- Short task 1: Please reproduce the stretch of the blog excerpt from "Gas, Roads and" through "control, as well.".
- Short task 2:
Answer these questions using the blog excerpt.
(a) In which airport did the writer buy the bottle of water?
(b) Which four other airports did the writer visit that week?
(c) What obesity rate does the post about gas and roads give?

--- Selected excerpt ---

Sunday, February 26, 2012

Welcome to Little Rock, Hold On To Your Recycling

I just returned from a quick trip. I bought an overpriced bottle of water in the Charlotte airport. I carried it off the plane looking for a place in the terminal to recycle it before I got to my car. I saw five different styles of trash cans but nary a recycle bin. A little design consistency, please.

I tried to recycle my newspaper when I finished reading it the morning of my outbound flight but absent a recycle option I left it lying around hoping some other soul would enjoy with wit & wisdom of Wally.

This can't be terribly complicated. I visited four other airports this week - Memphis, Dulles, Reagan& Charlotte. Each had recycling. The Little Rock airport's website notes they re
cycle nearly 50 tons of cardboard & paper a year. I can only assume this is commercial recycling. I applaud those efforts. But it'd be nice to send a signal to our visitors that we care enough about the environment to give travelers the option of recycling their overpriced water or complimentary hotel copy of USA Today.

I tried to call the airport to ask why they don't have consumer recycle bins but an overly complicated computerized menu made that next to impossible.








one of the lovely trash bins at LIT

Monday, February 20, 2012

Gas, Roads and Conspiracies

$4 a Gallon? It’ll be here before you know it.

Reports are coming to & fro about gas prices rising. In fact, they’re the highest they’ve ever been in February. There are lots of reasons for this, of course. Production haults due to nuclear production and the like. There are attacks on the non motorized vehicle related portions of the transportation bill, the transportation enhancements portion. There’s an amendment that would put some of that money back and maintain local control, as well.

There’s also the serious nuts who will tell you that all of this is an attack on their freedom. That it’s a U.N. conspiracy to take away our freedom. This is sad. And small. There are good people who think that 2% of all the money we spend on auto-focused transportation could be used to enhance our trails and provide alternatives to the sprawl that we’ve built up over the last sixty or seventy years (some of us are a two generations away from family who traveled by horse). A few percentage points of these billions of of dollars that will enhance our collective ability to get off our butts and move. Not a bad idea given our 30% obesity rate, putting us in the top (bottom?) 10 in the country. Take a moment to look at that link & see how in 1991 we were under a 10% obesity rate in 1991 and where we are some 21 years later. You think that has anything to do with our addiction to cars and stationary lifestyle owing to poorly built neighborhoods, too often lacking sidewalks and building schools that kids don’t walk to any longer?

--- Dataset rows ---

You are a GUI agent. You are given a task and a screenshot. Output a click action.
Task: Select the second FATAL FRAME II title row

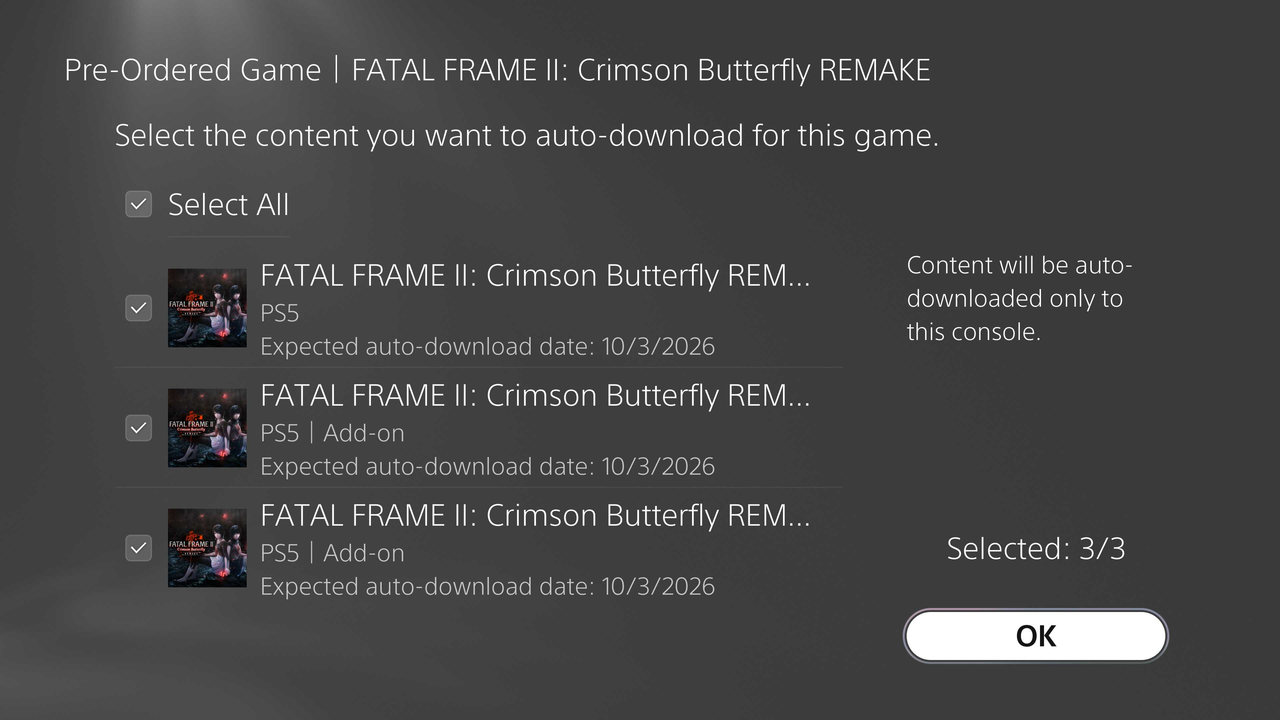click(535, 396)
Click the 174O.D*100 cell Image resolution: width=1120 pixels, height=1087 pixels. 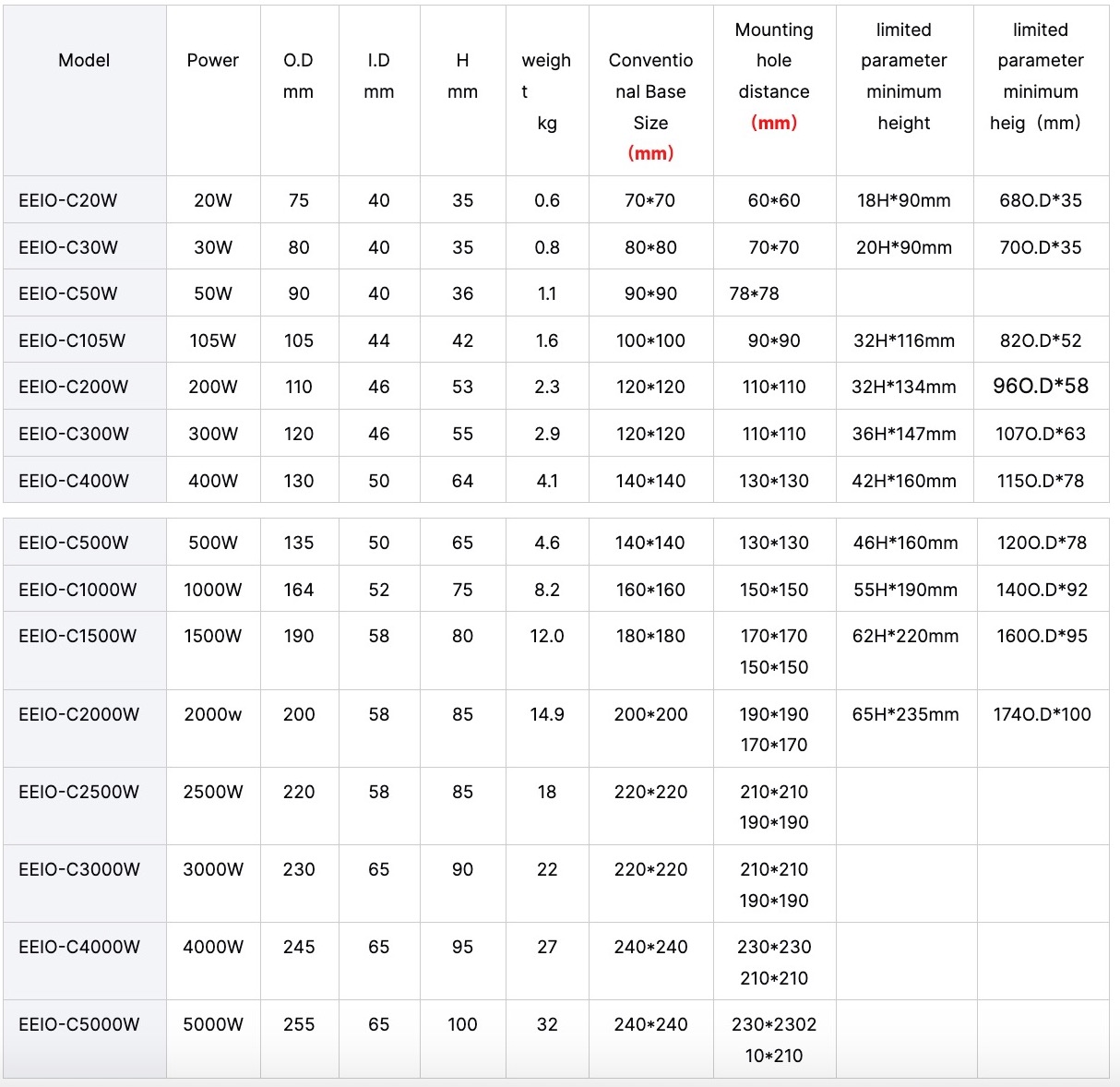tap(1042, 714)
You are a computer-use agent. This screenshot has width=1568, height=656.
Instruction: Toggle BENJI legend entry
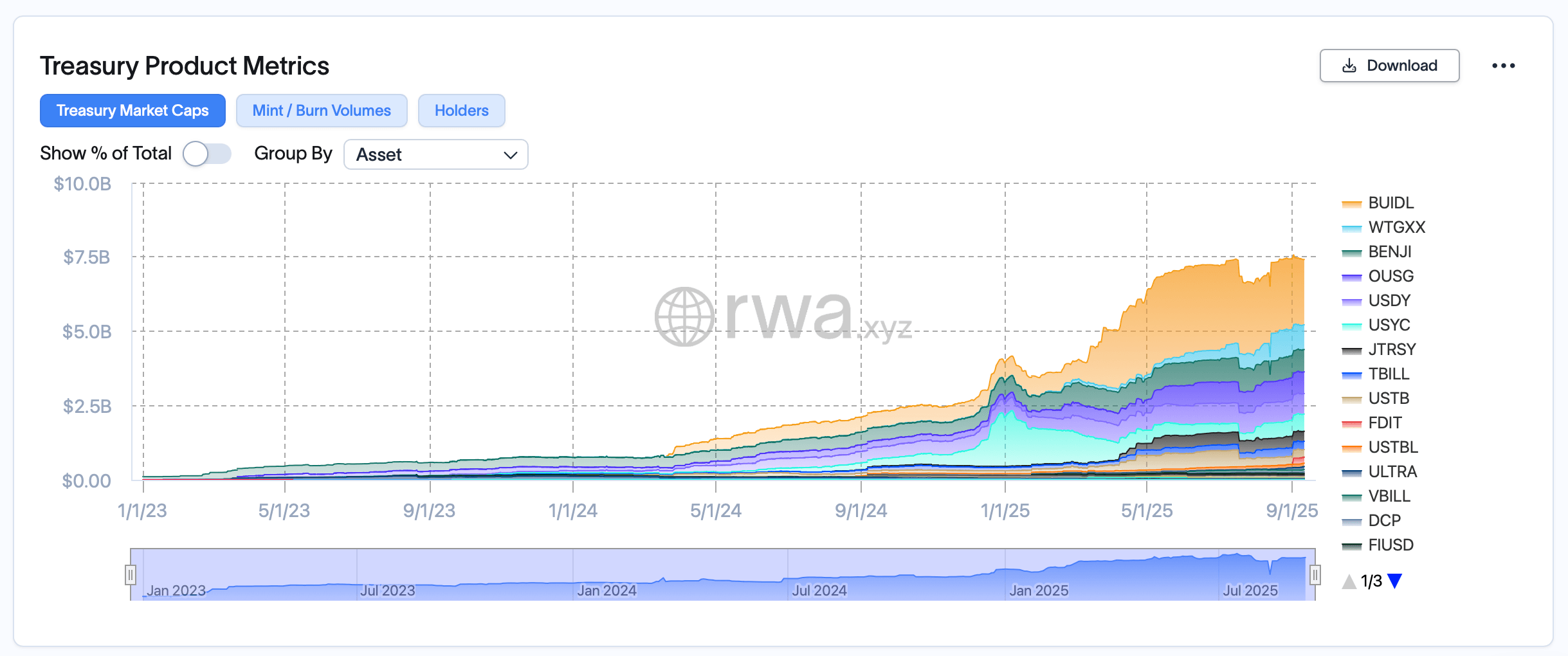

---

- Correct result 1:
Gas, Roads and Conspiracies

$4 a Gallon? It’ll be here before you know it.

Reports are coming to & fro about gas prices rising. In fact, they’re the highest they’ve ever been in February. There are lots of reasons for this, of course. Production haults due to nuclear production and the like. There are attacks on the non motorized vehicle related portions of the transportation bill, the transportation enhancements portion. There’s an amendment that would put some of that money back and maintain local control, as well.

- Correct result 2:
(a) The Charlotte airport.
(b) Memphis, Dulles, Reagan and Charlotte.
(c) 30%.